The description of an organisation given in the previous posts is relatively simple. However, there are very many organisations in the world, and each can interact with others in a variety of ways. This leads to enormous complexity and unpredictability, which can be daunting. Fortunately, human organisation has a recursive structure, comprising organisations within organisations, and each organisation has a limited number of variables. These are:

  • The quality of decision making and commands (discussed in more detail in the next two articles).
  • The quality of implementation of commands (discussed in more detail in a future article).
  • The quality of communication of commands.
  • The extent to which those with command responsibility are chosen by top-down or bottom-up representation (discussed in more detail in a future article).
  • The extent to which an organisation adapts internally to changes in its inputs, as opposed to influencing its environment to maintain them.
  • The attitude of the organisation in its relationships with others.
  • The proportion of the organisation’s inputs spent on self-maintenance, as opposed to producing outputs.
  • The extent to which the organisation is efficient.
  • The extent to which the organisation contains redundancies and is resilient.

To help understand these variables, I have designed causal diagrams which can be downloaded here. These diagrams can be translated into the natural language explanations given in the following articles. It is recommended that the reader downloads the diagrams and follows them as he or she reads each article. This will give a better understanding of both the diagrams and the text.

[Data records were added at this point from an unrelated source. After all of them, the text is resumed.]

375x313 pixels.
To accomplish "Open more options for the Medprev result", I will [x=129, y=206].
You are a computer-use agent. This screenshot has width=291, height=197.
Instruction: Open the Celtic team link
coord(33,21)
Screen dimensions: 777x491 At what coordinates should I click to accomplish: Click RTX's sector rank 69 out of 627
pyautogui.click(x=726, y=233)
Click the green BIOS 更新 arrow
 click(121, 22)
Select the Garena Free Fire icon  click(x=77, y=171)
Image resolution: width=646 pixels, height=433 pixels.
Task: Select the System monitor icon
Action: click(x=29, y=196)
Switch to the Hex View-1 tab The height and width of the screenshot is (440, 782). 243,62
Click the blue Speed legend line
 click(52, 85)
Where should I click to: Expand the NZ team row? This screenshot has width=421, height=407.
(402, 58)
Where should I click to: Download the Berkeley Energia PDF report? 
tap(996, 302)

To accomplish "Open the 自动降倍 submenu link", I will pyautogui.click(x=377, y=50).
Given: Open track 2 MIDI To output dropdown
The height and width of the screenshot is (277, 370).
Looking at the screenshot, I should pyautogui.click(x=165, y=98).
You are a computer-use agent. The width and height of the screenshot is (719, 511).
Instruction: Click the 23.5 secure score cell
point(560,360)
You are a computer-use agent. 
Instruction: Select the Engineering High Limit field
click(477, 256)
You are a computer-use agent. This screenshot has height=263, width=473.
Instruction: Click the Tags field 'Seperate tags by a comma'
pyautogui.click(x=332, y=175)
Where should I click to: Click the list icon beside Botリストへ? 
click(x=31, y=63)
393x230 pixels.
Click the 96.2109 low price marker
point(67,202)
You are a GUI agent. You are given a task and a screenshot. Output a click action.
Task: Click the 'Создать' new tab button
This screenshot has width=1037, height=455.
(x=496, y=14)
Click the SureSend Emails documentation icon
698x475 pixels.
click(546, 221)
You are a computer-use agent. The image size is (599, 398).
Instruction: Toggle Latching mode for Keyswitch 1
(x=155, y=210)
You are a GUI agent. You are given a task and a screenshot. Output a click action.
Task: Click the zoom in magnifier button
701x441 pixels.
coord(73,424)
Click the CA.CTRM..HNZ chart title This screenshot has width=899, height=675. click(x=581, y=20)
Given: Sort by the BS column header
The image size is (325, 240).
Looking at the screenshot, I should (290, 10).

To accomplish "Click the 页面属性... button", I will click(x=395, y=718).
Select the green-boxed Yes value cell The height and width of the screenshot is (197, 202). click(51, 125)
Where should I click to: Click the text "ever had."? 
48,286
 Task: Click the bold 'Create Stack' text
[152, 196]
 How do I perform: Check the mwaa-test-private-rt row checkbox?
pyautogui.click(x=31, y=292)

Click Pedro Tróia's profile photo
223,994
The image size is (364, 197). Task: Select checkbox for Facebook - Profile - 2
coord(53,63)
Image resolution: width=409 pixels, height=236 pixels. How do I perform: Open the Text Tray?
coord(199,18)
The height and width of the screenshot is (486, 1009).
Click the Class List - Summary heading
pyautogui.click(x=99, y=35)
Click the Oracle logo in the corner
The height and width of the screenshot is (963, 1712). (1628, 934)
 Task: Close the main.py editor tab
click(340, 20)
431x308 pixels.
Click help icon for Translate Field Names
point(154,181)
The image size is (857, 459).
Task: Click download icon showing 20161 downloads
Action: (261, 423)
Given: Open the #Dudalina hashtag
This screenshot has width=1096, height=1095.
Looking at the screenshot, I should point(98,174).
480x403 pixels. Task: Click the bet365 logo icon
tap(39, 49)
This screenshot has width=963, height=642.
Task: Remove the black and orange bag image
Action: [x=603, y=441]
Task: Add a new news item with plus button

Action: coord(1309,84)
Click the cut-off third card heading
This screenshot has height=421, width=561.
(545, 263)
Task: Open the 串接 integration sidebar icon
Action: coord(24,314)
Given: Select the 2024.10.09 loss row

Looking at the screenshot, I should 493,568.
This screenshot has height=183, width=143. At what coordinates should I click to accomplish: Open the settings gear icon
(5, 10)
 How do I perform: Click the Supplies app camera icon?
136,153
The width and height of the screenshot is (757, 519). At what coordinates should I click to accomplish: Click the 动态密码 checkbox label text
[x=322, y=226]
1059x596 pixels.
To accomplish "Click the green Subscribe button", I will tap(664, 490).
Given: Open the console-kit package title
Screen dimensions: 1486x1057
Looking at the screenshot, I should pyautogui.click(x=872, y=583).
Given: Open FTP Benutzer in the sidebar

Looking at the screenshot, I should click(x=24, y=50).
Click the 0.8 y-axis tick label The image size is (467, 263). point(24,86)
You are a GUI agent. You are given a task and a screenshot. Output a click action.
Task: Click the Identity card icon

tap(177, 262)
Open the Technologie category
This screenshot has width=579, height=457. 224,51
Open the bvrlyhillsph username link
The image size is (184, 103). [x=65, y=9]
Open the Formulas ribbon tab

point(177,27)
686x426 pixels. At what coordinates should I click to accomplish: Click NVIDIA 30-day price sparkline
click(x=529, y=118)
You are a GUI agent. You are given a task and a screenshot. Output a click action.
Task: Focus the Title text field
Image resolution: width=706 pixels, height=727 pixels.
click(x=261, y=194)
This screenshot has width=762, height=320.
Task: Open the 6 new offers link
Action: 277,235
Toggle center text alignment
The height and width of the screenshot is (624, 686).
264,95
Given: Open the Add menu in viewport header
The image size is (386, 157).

Desirable changes to organisational behaviour can be identified in several ways. However, each involves asking the following three questions:

  • What do we wish to achieve?
  • What key changes in basic organisational behaviour will achieve that?
  • How do we go about making those changes?

A simple root cause analysis can be carried out. This involves identifying an undesirable event, repetitively asking the question “why?”, and backtracking through the diagrams from effect to cause.

The diagrams can also be translated into Symbolic Logic. This enables formal deductions and inductions to be carried out. The method of translation can be downloaded here, and the methods for carrying out deductions and inductions are described in my book, “The Mathematics of Language and Thought”, which can be downloaded here.

Theoretically, system dynamics can also be applied to the diagrams. However, this would require numerical quantification of the variables. Unfortunately, the quantification of human beliefs and attitudes is fraught with difficulty. Thus, much research effort would first be needed before a systems dynamics approach to human organisation was practicable.